The organization has chosen to mobilize as many people as possible by presenting it in one forum that’s faith-based and another that is intentionally nonreligious.
Six years ago, Shared Hope facilitated its first Just Conference, an event open to anyone with a passion for eliminating the trafficking of juveniles. Most anti-trafficking events are exclusively for professionals who work in the industry, such as law enforcement or social services agents. Just is open to all.
Conference founder Elizabeth Scaife, who serves as senior director of training at Shared Hope, says her team had developed curriculum they believed would be valuable for anyone committed to fighting trafficking, regardless of their faith or profession. So they launched the conference to create a platform for educating anyone willing to listen.
“Everyone deserves and should have access to substantive training,” she says. “We recognize that everyone has a role to play, and we don’t want anyone to be left out of the process. Moms, teachers, business leaders—we all have a voice and a place at the table.”
Scaife says that, on average, about 50 percent of conference attendees work in social services in some capacity such as shelters or state-run services. Another 20 percent are in law enforcement or prosecutors; 10 to 15 percent are survivors; and the rest “run the gamut.” Forty-five states and four countries were represented at the most recent conference.
Just Conference clearly met a need because the event has sold out every year despite moving to a larger venue for each event. Most recently, the conference convened in New Orleans with a capacity of 900 and sold out three months in advance. The 2018 event was in in October at Town and Country San Diego, with a capacity of about 1,100.
“[The property] just went through a massive renovation and management change and we’re debuting their new space,” Scaife says.
Just Faith Summit
Shared Hope International Vice President Nancy Winston says that two years ago, the staff realized that while Shared Hope was well-known among those in the anti-trafficking movement, people in churches across the country were unaware of the prevalence of juvenile trafficking or the resources Shared Hope had to offer.
“We decided to create a separate conference that does similar things but is oriented around the directives of our Christian faith,” Winston says.
The team facilitated the first Just Faith Summit in 2016. Conference content included the research and training used at the original, secular conference, but also gave presenters the freedom to talk about the role of their faith in combating trafficking. In addition to keynotes by professionals in the field, the summit also includes testimonies by survivors and worship sessions.

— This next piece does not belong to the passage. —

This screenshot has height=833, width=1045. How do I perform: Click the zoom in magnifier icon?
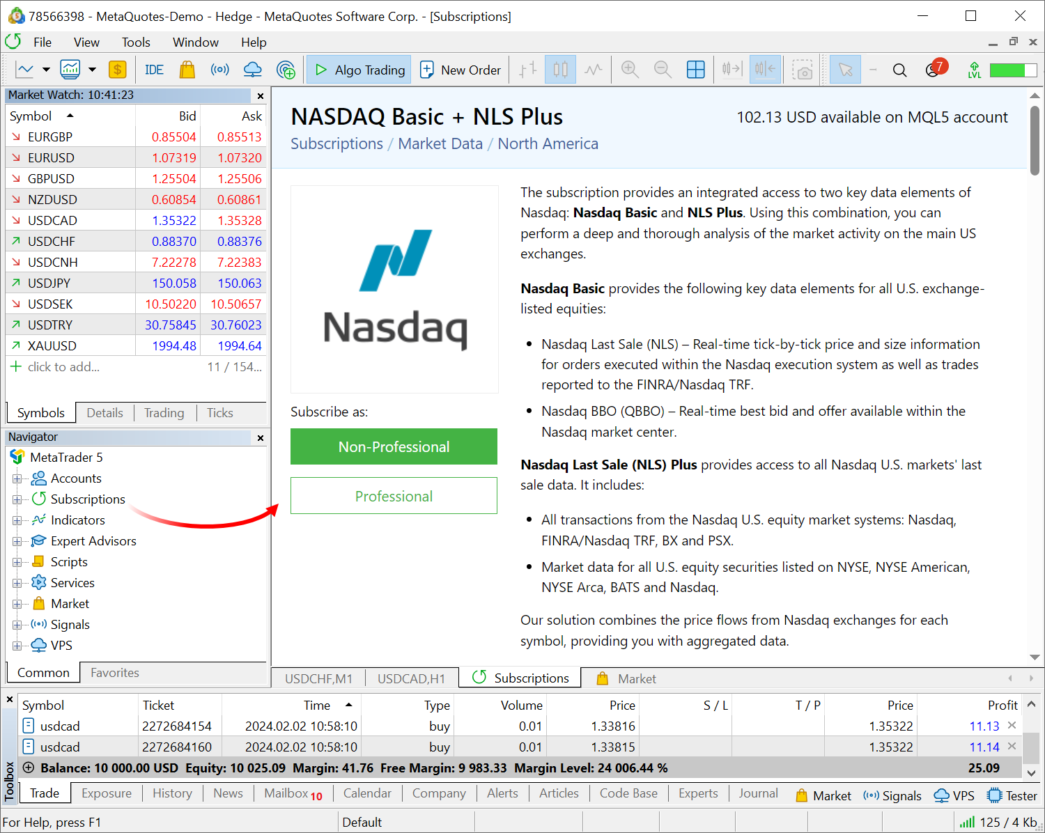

“The idea is to educate and equip average people in churches,” Winston explains. “We give attendees a ‘faith in action’ kit filled with resources for their church like a prayer guide and sermon suggestions.”
Approximately 400 people attended the first Just Faith Summit, which was held in Orlando in 2016. Shared Hope anticipated 500 to attend the next summit, which was at St. Paul, Minnesota’s Bethel University in June, and hopes to convene every two years.
“We want to deliver excellence every year,” Scaife says of both of Shared Hope’s gatherings. “We have the pulse of what’s needed at a community level and the connections to deliver it.”